La réforme du contentieux de la Sécurité Sociale et de l’incapacité

Une loi dite de « modernisation de la justice du XXIe siècle » (1), puis une ordonnance (2) et enfin plusieurs décrets ont au 1er janvier 2019, profondément transformé le contentieux de la sécurité sociale. Une réforme qui a fait peu de bruit, dont on aura peu parlé alors qu’il s’agit d’une réforme majeure avec des conséquences loin d’être anodines pour des publics souvent fragiles et en grande difficulté.

Création d’une juridiction sociale unique

Les 242 juridictions spécifiques de sécurité sociale disparaissent et leurs compétences passent aux mains des juridictions de l’ordre judiciaire (tribunal de grande instance et cour d’appel).

Les attributions du tribunal des affaires de Sécurité Sociale (TASS), du tribunal du contentieux de l’incapacité (TCI), des commissions départementales d’aide sociale (CDAS) et de la Commission centrale d’aide sociale (qui relevaient de l’ordre administratif) sont transférées au pôle social des tribunaux de grande instance (TGI) spécialement désignés.

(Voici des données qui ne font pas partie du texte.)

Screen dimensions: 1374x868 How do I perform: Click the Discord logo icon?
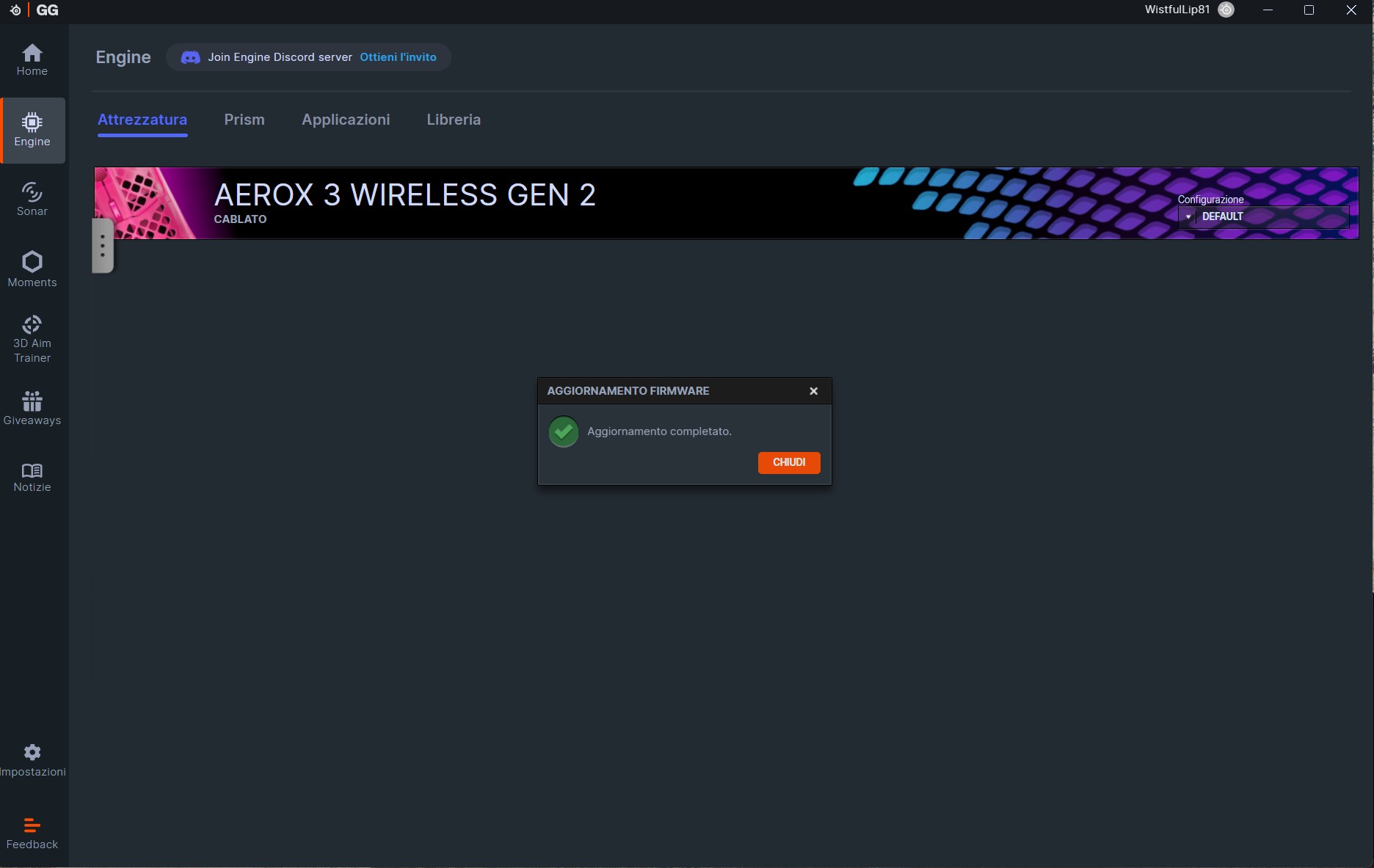pyautogui.click(x=190, y=57)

Enfin à compter du 1er janvier 2020, le tribunal d’instance (TI) et le tribunal de grande instance (TGI) vont être fusionnés pour former le tribunal judiciaire et le greffe de cette nouvelle entité comprendra celui du conseil des prud’hommes.

Pour mémoire

Les 115 tribunaux des affaires de Sécurité Sociale jugeaient les conflits d’ordre administratif entre les caisses de sécurité sociale et les usagers comme les prestations versées au titre de la législation sur les accidents du travail et les maladies professionnelles, la reconnaissance de la faute inexcusable de l’employeur… Les 26 tribunaux du contentieux de l’incapacité traitaient notamment des litiges portant sur l’état ou le taux d’invalidité ou d’incapacité de travail liée aux accidents de travail et aux maladies professionnelles, les décisions prises par les commissions de recours amiable (CRA).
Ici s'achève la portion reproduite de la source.